In the end, we learned that Bernie can shout, and his people will watch on with their rose colored glasses. Of course he wasn’t grilled on why he, despite all historical evidence to the contrary, can make socialist policies work in the United States, but we expected that.
Bernie once again mentioned Denmark, singing their praises and accomplishments for the working people. I must ask, has Bernie done any research on this Nordic country since the 1970s? They’ve rejected their previous socialistic approaches and now lean a little more capitalist than the United States. As National Review points out here, Denmark is far from the socialist paradise Bernie wants it to be, and the part that is – higher taxes on the middle class – wouldn’t be a great selling point here in the U.S. of A.
Its corporate-income tax is much lower than that of the United States. Its regulatory environment is in many ways more free. It is very free-trade oriented.
I award Bernie 576 socialist red bedazzled butterflies, because they’re as real as the additional $18 trillion we’d need for his new spending proposals. I also award him 5 1/2 participation trophies for bringing up the income inequality lies, but only because it helped me win DemDebate bingo.
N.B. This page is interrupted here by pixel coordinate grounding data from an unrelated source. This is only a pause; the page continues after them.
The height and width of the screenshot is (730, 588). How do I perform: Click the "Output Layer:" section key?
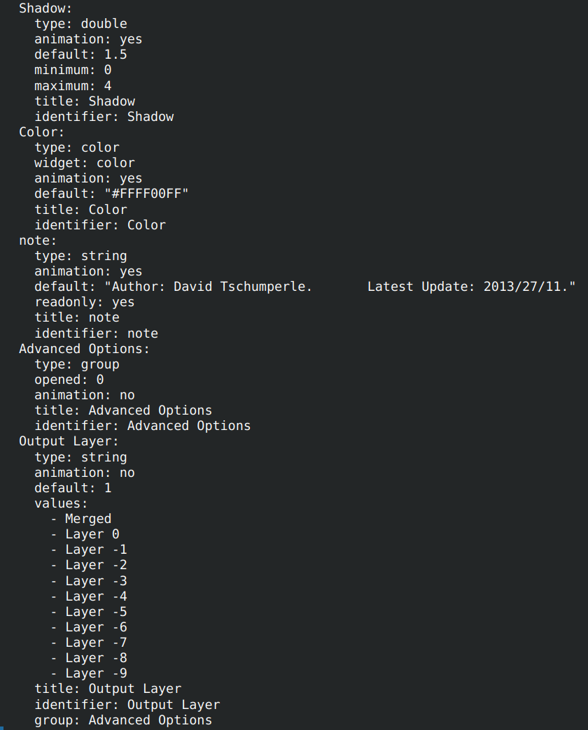coord(69,441)
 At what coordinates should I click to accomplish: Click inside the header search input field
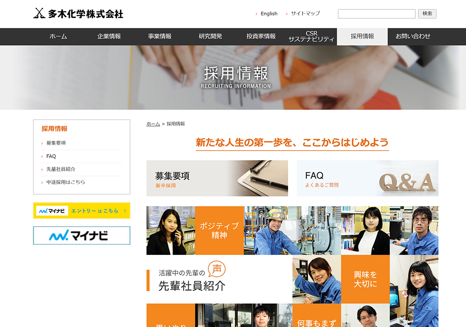[x=376, y=13]
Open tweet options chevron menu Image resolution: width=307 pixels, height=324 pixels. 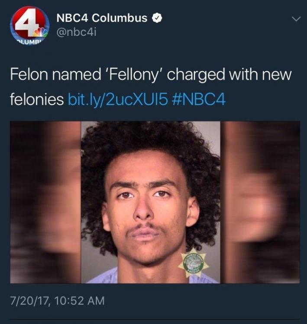coord(296,19)
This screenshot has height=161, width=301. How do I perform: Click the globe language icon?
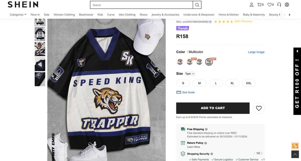pos(287,5)
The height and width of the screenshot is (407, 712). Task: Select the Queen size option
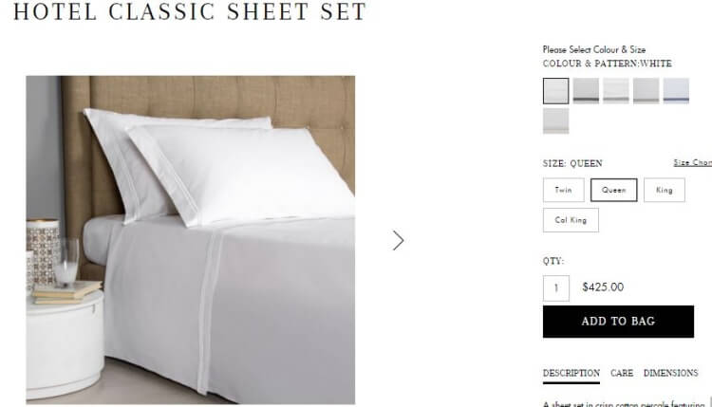(x=614, y=190)
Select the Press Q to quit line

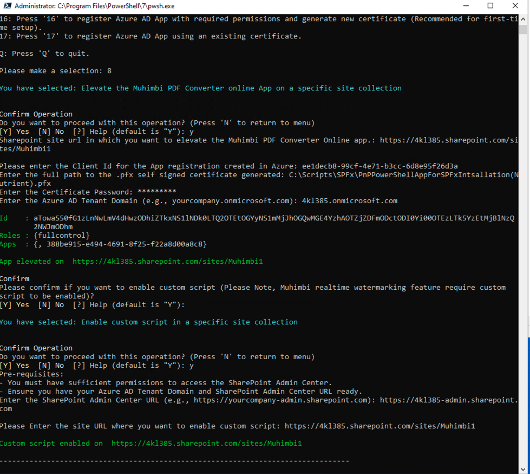46,53
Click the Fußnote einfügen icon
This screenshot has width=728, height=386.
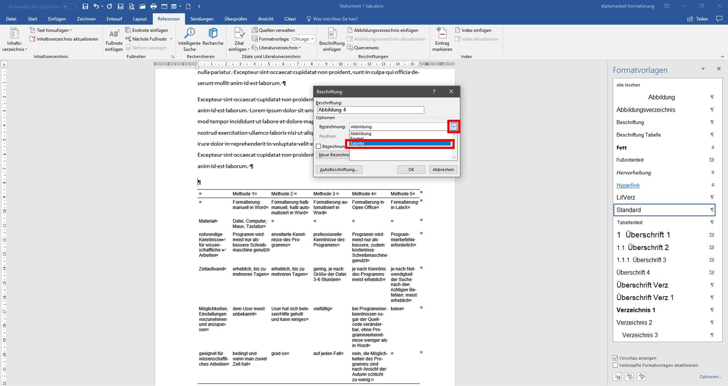pos(114,34)
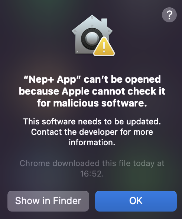Click the "Nep+ App" name in the headline
This screenshot has height=219, width=182.
(52, 80)
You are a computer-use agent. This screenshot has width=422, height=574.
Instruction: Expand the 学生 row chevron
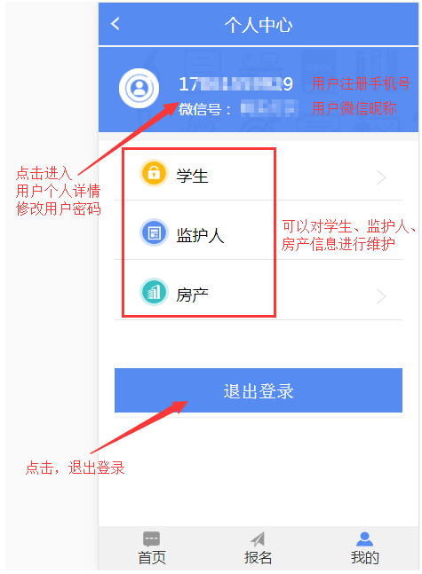click(x=381, y=177)
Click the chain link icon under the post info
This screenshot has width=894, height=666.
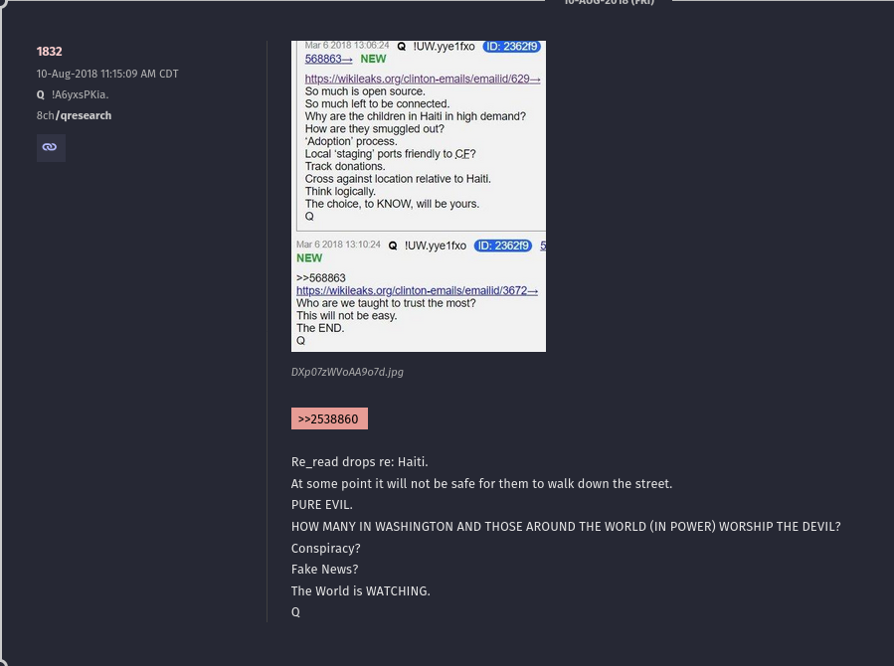[x=51, y=147]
Mistress of Darkness Hillary Clinton:
Last night’s debate clearly showed Hillary to be the queen of debate that she is. She may sound like a robot, she may lie through her teeth, but she handles herself well in a debate. From using her support of Planned Parenthood to her advantage with an ignorant faction of the country who believe butchered children is acceptable, to taking advantage of weak points in the other candidates, she did better than many thought she would do. Just as the devil knows the bible more than any human, Hillary knows how to play her admirers better than anyone else. And with the help of Bernie, she reignited the “witch hunt” narrative regarding her email scandal, watch below:
That was about as awkward and disturbing as watching a Honey Boo Boo wedding special.
However, her greatest weakness of the night had to be when she called Republicans her “enemy.” This opens up a vast number of attack methods come the general, that is if she isn’t behind bars by then. She’s shown that she has no regard for the thoughts of conservative citizens, but has gone a step further by labeling us an “enemy.” Hillary’s greatest asset in the race is that she’s a woman, and she made that clear. If she can get enough women to feel like victims, and enough people to see how boring her opponents are, she thinks she can get enough people to vote her onto the ballot; sadly, she’s not that far off. I must give her props, however, for being one of two democrats on stage with a body count. That has to count for something, right, Ghost of Ted Kennedy?
That said, I award her zero participation trophies because she’s a criminal.
No, he wasn’t there, but in being fair and liberal it would be wrong for me not to award someone who did absolutely nothing. I award Joe 2000 participation trophies for making me stay on the channel in hopes that he would at some point rise from beneath the stage in a cloud of fog while sniffing scented markers.